Unlike the grid-like streets of many American cities, European roads are often narrow, winding and irregular. Such urban environments are filled with countless intersections without clear markings, pedestrian-only zones, roundabouts and areas where bicycles and scooters share the road with cars. Designing an autonomous mobility system that can safely operate in these conditions requires more than just sophisticated sensors and cameras.

It’s mostly about tackling a tremendous challenge: predicting the dynamics of the world, in other words, understanding how humans navigate within given urban environments. Pedestrians, for example, often make spontaneous decisions such as darting across a street, suddenly changing direction, or weaving through crowds. A kid might run after a dog. Cyclists and scooters further complicate the equation, with their agile and often unpredictable manoeuvres.

“Autonomous mobility, whether in the form of self-driving cars or delivery robots, must evolve beyond merely reacting to the present moment,” says Alexandre Alahi, head of EPFL’s Visual Intelligence for Transportation Laboratory (VITA). “To navigate our complex, dynamic world, these AI-driven systems need the ability to imagine, anticipate, and simulate possible futures — just as humans do when we wonder what might happen next.
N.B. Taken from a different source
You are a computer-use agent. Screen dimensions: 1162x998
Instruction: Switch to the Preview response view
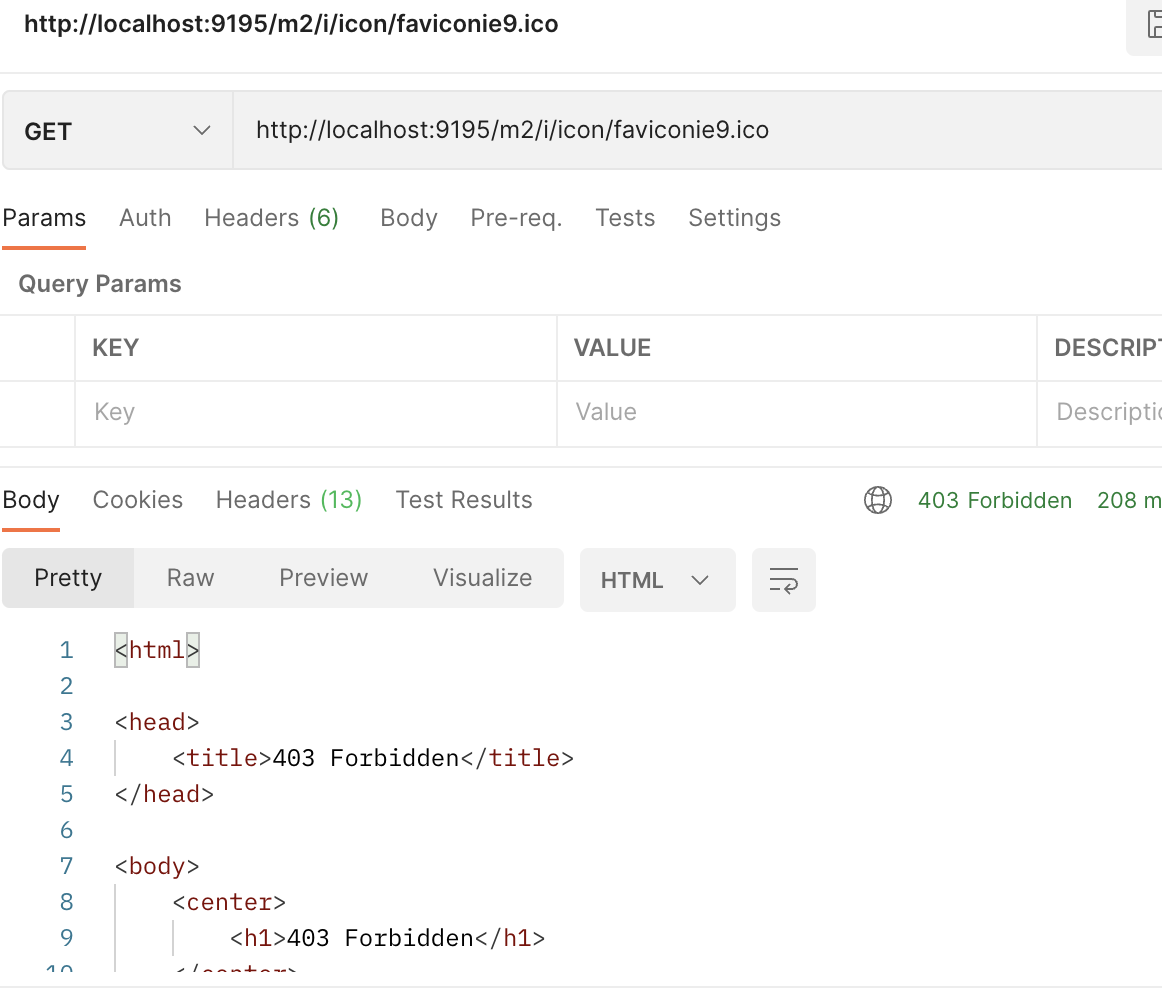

In essence, AI must learn to wonder.” At the VITA laboratory, the goal of making AI wonder is indeed becoming a reality. The team recently trained several new AI models on CSCS’s ‘Alps’ supercomputer that provided the massive computational power needed to process the vast amounts of multimodal data used for AI training.

Pushing the boundaries of prediction

The VITA team presented their progress in seven papers at the prestigious Conference on Computer Vision and Pattern Recognition. Each contribution introduced a novel method to help AI systems imagine, predict, and simulate possible futures — from forecasting human motion to generating entire video sequences. All models and datasets are being released as open source, empowering the global research community and industry to build upon and extend this work.
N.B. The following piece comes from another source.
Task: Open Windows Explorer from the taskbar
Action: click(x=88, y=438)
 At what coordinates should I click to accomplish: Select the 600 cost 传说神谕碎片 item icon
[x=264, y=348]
One of the most innovative models is designed to predict video sequences from a single image captured by a camera mounted on a vehicle, or any other egocentric view. Called GEM (Generalizable Ego-Vision Multimodal World Model), it helps autonomous systems anticipate future events by learning how scenes evolve over time.

Safe and realistic autonomous system training

As part of the Swiss AI Initiative, and in collaboration with four other institutions (University of Bern, Swiss Data Science Center (SDSC), University of Zurich and ETH Zurich), the team trained their model on ‘Alps’ using 4000 hours of videos spanning autonomous driving, human activities seen from the first-person point of view, and drone footage. This way, GEM learned how people and objects move in different environments and used this knowledge to generate entirely new video sequences that imagined what might happen next in a given scene — whether it's a pedestrian crossing the street or a car turning at an intersection.
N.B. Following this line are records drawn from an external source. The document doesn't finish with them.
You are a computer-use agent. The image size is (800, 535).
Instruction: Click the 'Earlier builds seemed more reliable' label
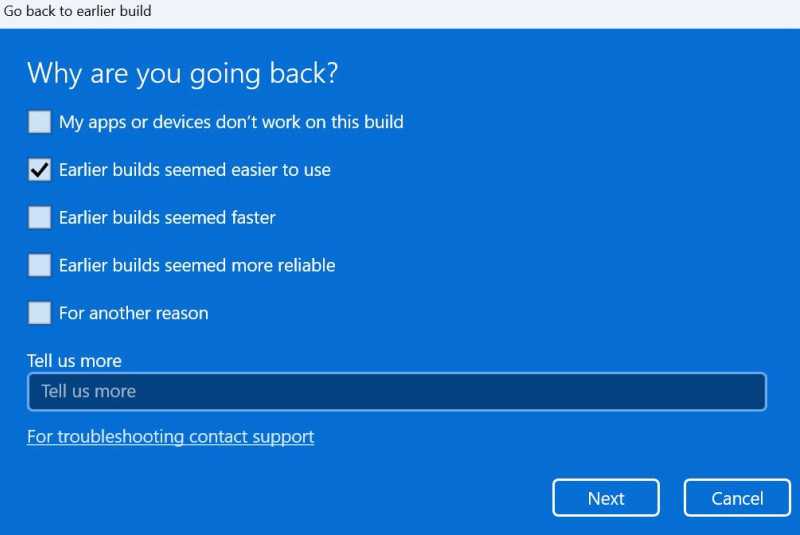[x=197, y=265]
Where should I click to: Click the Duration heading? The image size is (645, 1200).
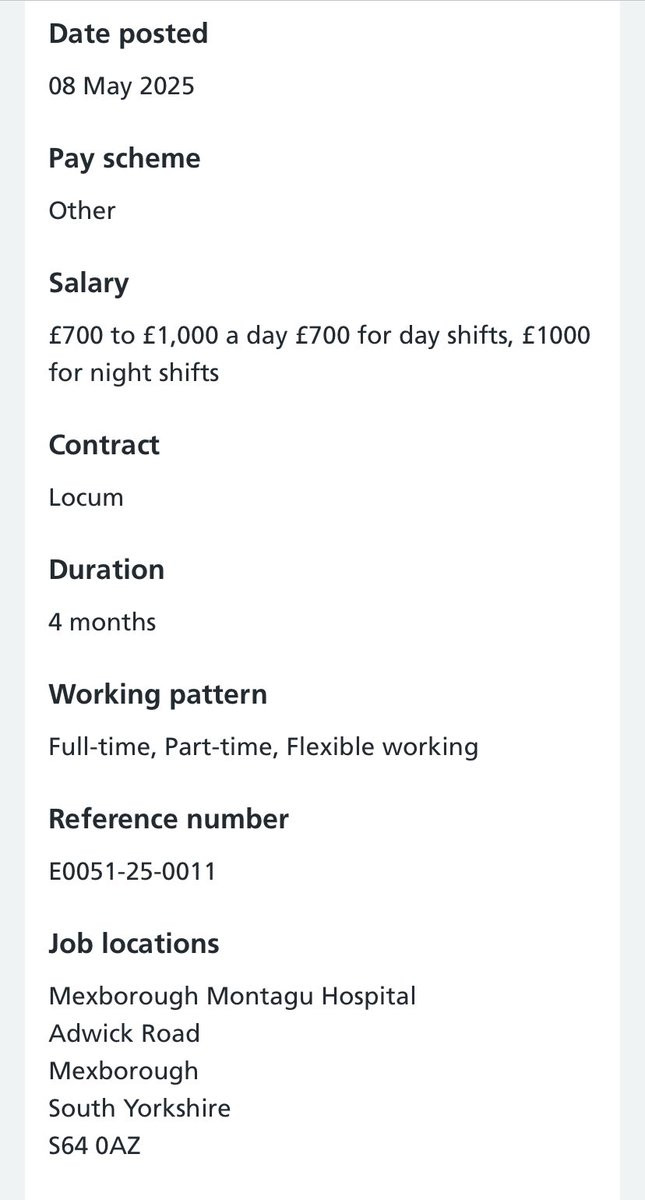[106, 570]
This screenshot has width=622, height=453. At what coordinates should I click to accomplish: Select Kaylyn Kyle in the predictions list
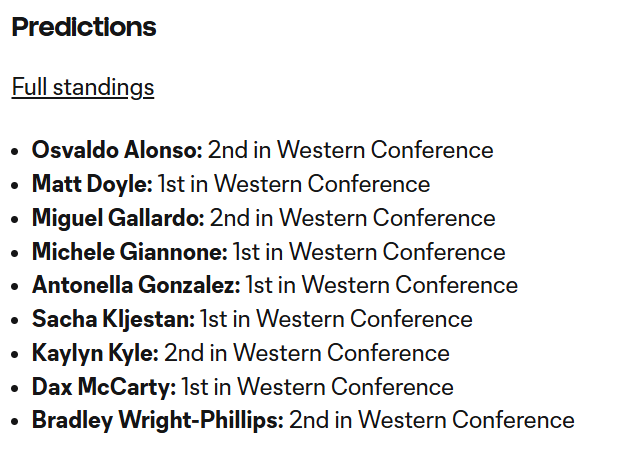tap(95, 354)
These imagined scenarios can even be controlled by adding cars and pedestrians, making GEM a powerful tool for training and testing autonomous systems in a wide range of realistic situations.

To make these predictions, the model simultaneously looks at several types of information, also called modalities. It analyses standard colour video frames to understand the visual context of a scene, and depth maps to grasp its 3D structure. Together, the two data types allow the model to interpret both what is happening and where things are in space. In addition, GEM takes into account the movement of the camera, human poses, and object dynamics over time. By learning how these signals evolve together across thousands of real-world situations, the model can generate coherent, realistic sequences that reflect how a scene might change in the next few seconds.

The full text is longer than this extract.